§ **Problems and tasks**:
- 1) Output the tuna salad recipe text verbatim, everything from "This small fruit" down to "1 ½ pounds)".
- 2) What oven temperature does the tuna salad recipe call for?
- 3) Resume the tuna salad recipe after its last step and carry it forward.
* Begin Document text *
This small fruit is an excellent source of manganese, a very good source of vitamin K (bone health), good sources of vitamin B6 and potassium (heart health) and vitamin C (immune support).  Throughout September and early October, look for locally grown grapes at a farmers market or roadside farm market.

Fresh Tuna Salad

Tart and Crunchy Fresh Tuna Salad

Makes 4 servings


  • 2 large fresh tuna steaks (about 1 ½ pounds)
  • 2 lemons, thinly sliced, plus ½ lemon
    zested and juiced, as needed
  • Kosher salt
  • Freshly ground black pepper
  • 1 cup fat free Greek yogurt
  • ½ cup halved red grapes
  • ¼ cup toasted and chopped walnuts


  • Preheat oven to 350°.
  • Put a large sheet of parchment paper on a baking sheet.
  • Arrange the lemon slices on the parchment, slightly overlapping, covering in an area just larger than the size of the tuna steaks.
  • Season the tuna well on both sides with salt and pepper and arrange them directly on the lemon slices.
  • Sprinkle the zest evenly over the tuna.
  • Bring the 2 long sides of parchment together and fold down over the tuna; fold the ends of the parchment and tuck them under the fish like an envelope.
* End Document text *
* Begin Data section *
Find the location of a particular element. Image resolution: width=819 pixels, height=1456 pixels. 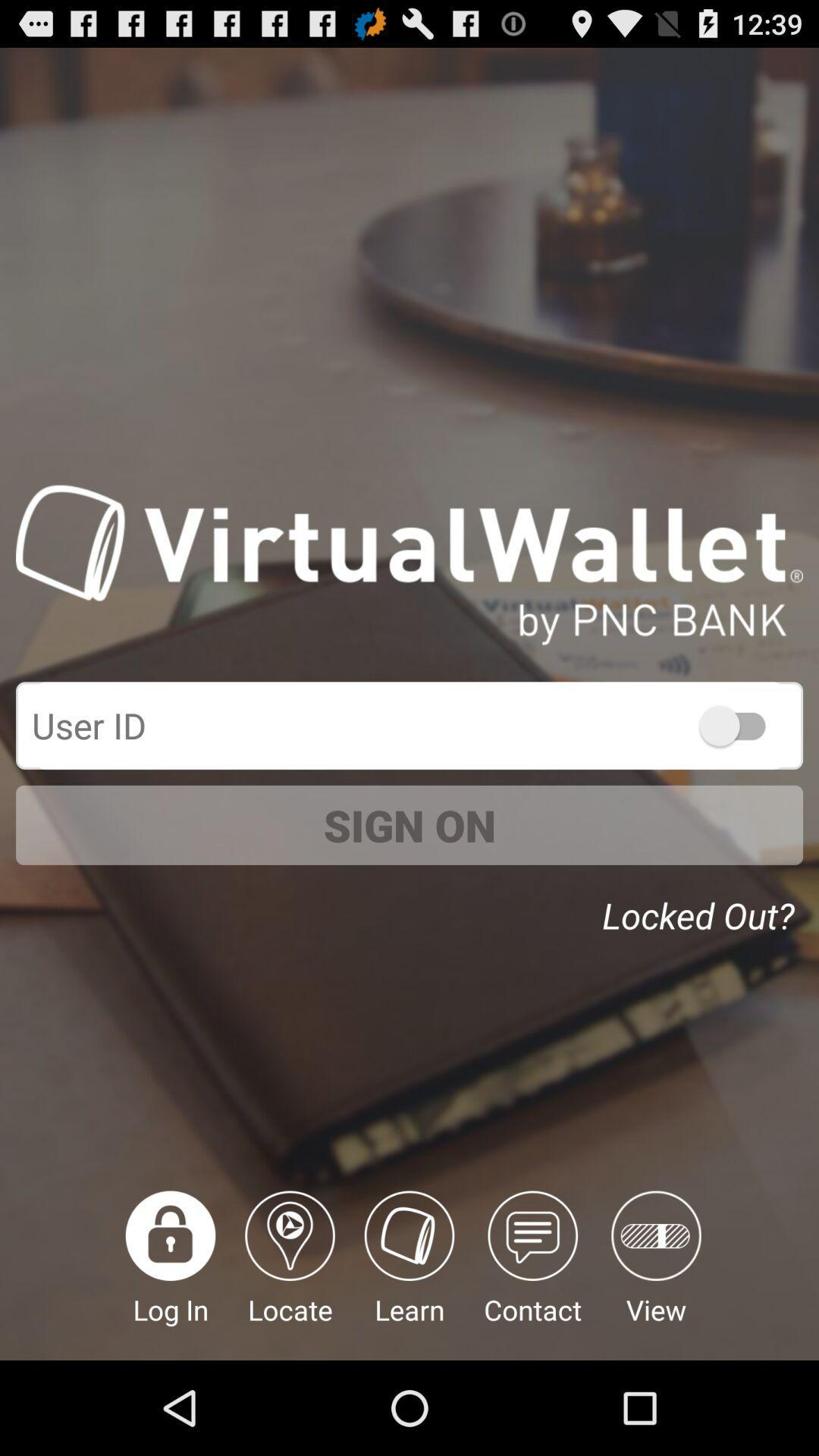

locate is located at coordinates (290, 1275).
* End Data section *
§ **Task-by-task answers**:
- 1)
This small fruit is an excellent source of manganese, a very good source of vitamin K (bone health), good sources of vitamin B6 and potassium (heart health) and vitamin C (immune support).  Throughout September and early October, look for locally grown grapes at a farmers market or roadside farm market.

Fresh Tuna Salad

Tart and Crunchy Fresh Tuna Salad

Makes 4 servings


  • 2 large fresh tuna steaks (about 1 ½ pounds)

- 2) 350°

- 3)
  • Roast in the oven until cooked through, about 18 to 20 minutes; the tuna should flake easily with a fork and is no longer pink in the center
  • Open the parchment packet and let the tuna cool until it can be handled, then flake it with a fork.
  • Transfer to a serving bowl along with any cooking juices it has released.
  • Add the yogurt, grapes, and walnuts and stir to combine.
  • Season with salt and pepper and freshly squeezed lemon juice, to taste. Serve immediately or refrigerate until ready to eat.

Serve this healthy salad on butter lettuce leaves, on a slice of toasted seedy whole wheat bread, with fresh cantaloupe slices, or eat straight out of the refrigerator with a fork!